En barbecho
Hay pueblos en barbecho, lugares que casi han dejado de existir. En 2001 llegué a una aldea asturiana habitada por un matrimonio de ochenta años. Vivían en una antigua mansión de indianos, un palacete de montaña del que ocupaban la planta baja. Al verme por las calles solitarias -mis amigos, una pareja de médicos, habían vuelto a Santander- me invitaron a entrar y a tomar un café. Tenían una cocina alargada, ancha, enorme, con ventanales en dos de las paredes y una vista que abarcaba el valle.
“Aquí no hay nadie –me dijeron–. Cuando llega el verano se acerca algún vecino de la ciudad, mira el pueblo, busca la casa de sus abuelos, el prado en el que jugó de niño y luego, aburrido, se marcha”.
En la cocina había un televisor, una radio diminuta, un gramófono, ocho sillas, dos mesas, un molinillo y un paquete de galletas. Yo les dejaba hablar.

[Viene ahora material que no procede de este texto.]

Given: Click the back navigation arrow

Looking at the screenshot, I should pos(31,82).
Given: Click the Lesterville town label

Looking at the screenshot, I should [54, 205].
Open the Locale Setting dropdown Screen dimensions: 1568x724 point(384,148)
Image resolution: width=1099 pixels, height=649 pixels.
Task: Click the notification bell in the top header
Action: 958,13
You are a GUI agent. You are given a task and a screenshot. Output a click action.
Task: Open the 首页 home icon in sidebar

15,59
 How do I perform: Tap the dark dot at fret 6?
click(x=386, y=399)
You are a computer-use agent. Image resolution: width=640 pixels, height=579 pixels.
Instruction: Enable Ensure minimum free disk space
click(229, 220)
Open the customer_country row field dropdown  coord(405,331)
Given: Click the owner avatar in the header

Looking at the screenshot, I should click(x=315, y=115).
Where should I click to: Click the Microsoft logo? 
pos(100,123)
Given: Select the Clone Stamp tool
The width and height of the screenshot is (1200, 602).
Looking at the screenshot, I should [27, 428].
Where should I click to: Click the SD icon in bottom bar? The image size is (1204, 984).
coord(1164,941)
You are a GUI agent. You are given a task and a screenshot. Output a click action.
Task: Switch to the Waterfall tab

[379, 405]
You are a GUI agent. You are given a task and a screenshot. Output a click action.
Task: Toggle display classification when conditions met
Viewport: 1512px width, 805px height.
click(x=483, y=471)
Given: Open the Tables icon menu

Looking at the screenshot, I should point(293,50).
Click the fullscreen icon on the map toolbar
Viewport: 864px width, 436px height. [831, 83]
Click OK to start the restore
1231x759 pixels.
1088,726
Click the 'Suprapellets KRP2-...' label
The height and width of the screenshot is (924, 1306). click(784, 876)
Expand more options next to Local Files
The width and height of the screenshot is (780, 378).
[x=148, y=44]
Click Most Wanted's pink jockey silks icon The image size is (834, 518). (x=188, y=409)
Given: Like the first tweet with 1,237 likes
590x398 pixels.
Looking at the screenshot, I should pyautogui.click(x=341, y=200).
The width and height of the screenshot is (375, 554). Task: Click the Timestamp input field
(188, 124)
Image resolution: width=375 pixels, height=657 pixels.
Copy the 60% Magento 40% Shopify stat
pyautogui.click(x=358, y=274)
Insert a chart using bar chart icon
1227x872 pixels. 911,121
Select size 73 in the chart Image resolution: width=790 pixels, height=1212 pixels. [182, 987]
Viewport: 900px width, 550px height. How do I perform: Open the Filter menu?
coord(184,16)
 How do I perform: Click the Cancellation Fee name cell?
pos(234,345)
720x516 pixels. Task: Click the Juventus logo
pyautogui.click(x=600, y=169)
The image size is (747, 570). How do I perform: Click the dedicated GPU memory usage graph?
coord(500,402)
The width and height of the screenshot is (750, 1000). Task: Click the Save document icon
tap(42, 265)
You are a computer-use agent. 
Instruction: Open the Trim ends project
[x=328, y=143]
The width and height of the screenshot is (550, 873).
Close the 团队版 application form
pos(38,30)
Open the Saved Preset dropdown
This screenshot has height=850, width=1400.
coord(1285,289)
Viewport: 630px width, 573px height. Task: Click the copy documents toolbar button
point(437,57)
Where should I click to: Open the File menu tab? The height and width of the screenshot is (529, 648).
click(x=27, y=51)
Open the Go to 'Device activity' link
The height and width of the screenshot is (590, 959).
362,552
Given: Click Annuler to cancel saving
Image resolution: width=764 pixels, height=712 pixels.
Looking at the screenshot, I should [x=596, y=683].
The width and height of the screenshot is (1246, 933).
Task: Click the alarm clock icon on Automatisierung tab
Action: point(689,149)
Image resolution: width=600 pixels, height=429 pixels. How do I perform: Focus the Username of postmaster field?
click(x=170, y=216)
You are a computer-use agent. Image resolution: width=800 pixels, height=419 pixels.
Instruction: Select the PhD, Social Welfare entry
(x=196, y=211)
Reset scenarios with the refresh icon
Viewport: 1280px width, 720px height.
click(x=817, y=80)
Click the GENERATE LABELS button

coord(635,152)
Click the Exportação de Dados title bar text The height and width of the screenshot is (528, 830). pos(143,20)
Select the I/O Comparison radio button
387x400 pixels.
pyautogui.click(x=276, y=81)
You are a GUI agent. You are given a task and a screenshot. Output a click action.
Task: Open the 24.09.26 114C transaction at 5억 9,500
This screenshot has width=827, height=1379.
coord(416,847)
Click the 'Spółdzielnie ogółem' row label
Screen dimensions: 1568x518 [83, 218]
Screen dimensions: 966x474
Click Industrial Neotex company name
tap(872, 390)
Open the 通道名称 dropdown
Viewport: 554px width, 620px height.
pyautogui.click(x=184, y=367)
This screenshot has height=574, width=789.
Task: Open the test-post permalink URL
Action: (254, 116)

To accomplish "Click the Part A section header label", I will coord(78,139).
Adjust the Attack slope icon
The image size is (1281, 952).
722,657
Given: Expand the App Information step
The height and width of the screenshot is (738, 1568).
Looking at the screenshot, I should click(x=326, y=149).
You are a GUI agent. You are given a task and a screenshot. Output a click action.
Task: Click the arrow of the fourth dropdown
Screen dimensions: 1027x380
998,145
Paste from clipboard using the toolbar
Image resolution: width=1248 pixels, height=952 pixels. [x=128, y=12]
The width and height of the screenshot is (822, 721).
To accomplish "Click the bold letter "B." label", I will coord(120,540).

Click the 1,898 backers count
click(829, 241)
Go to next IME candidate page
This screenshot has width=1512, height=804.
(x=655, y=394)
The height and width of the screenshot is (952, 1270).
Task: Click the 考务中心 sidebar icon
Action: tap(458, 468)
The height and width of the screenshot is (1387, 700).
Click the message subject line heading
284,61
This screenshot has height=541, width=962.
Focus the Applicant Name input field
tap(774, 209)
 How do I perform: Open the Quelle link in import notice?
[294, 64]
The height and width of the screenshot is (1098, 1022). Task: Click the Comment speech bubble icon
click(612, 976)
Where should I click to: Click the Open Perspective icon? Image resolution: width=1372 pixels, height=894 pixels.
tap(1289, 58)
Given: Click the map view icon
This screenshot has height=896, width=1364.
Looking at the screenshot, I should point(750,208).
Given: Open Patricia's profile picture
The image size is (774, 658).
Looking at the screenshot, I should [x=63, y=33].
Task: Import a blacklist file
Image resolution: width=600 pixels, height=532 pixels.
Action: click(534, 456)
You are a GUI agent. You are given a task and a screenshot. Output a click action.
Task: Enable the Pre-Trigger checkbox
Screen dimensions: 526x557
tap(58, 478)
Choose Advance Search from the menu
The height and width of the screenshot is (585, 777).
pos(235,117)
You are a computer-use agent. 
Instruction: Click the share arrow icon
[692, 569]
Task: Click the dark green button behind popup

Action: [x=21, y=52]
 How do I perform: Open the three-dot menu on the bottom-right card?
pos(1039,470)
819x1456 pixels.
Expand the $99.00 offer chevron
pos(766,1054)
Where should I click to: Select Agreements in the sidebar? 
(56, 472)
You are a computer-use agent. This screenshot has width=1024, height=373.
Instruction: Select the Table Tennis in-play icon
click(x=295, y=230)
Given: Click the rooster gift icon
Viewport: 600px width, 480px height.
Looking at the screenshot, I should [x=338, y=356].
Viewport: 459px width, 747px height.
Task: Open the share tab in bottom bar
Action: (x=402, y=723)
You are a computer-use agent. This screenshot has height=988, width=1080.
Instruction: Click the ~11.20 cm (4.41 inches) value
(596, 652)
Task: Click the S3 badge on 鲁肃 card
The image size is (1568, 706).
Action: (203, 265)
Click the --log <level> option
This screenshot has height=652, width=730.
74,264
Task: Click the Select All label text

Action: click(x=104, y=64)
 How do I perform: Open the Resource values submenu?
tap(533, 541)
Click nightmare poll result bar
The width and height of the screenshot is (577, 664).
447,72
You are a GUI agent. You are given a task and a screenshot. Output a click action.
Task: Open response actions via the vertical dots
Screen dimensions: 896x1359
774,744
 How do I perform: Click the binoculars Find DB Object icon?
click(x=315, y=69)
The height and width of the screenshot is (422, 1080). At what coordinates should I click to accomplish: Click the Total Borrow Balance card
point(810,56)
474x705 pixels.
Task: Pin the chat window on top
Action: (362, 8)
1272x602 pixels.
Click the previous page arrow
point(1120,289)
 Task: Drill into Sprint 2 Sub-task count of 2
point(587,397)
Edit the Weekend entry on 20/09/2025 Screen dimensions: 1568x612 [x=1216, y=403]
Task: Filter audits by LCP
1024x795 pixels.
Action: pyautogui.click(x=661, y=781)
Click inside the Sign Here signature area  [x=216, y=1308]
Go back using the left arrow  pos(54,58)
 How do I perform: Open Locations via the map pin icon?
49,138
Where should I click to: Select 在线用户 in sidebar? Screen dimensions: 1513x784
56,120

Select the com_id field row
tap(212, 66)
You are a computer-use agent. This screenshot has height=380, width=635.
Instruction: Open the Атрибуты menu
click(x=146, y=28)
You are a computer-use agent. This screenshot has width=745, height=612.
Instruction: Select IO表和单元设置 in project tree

Me gustaba escucharlos y, en realidad, tampoco tenía prisa.
“De noche –decían– apartamos los muebles de la cocina, damos cuerda al gramófono y bailamos un fox-trot o un tango que ya no se sostiene. Si hace bueno y sopla leve el viento, abrimos las ventanas para que la música recorra el valle hasta llegar a nuestros vecinos del Picu. Hemos comprobado que a los búhos les gusta el tango y a los lobos el fox. Aunque ahora apenas queden lobos, gracias a Dios”.
Me hablaron de asuntos que ya no interesan a nadie, pero yo agradecía estar con ellos. Vislumbraba una gran soledad detrás de su alegría, pero quién sabe, quizás la soledad fuera mía. Ya no recuerdo sus rostros, ni su aspecto, pero sí sus palabras, que anoté minuciosamente en un cuaderno, y la belleza esbelta de la casa. ¿Dónde se oculta el tiempo, me pregunto, cuando nos abandona y deja paso a la muerte? Las palabras no pueden rescatar la vida, ni siquiera recuperar el pasado más allá de sus sombras. Eso nos enseñó Virgilio.
Por la noche, al llegar al refugio en la montaña, salí a pasear de nuevo. Un matrimonio preparaba la cena para sus hijos. Los recuerdo, eran dos. Había otro niño, alemán, con su padre. Vestía siempre de scout. Caminamos juntos una semana, hasta que nos despedimos, ya en Galicia. ¿Cuántos años tendrán ahora? Nunca sabrán que lo que ellos han olvidado, yo aún lo conservo.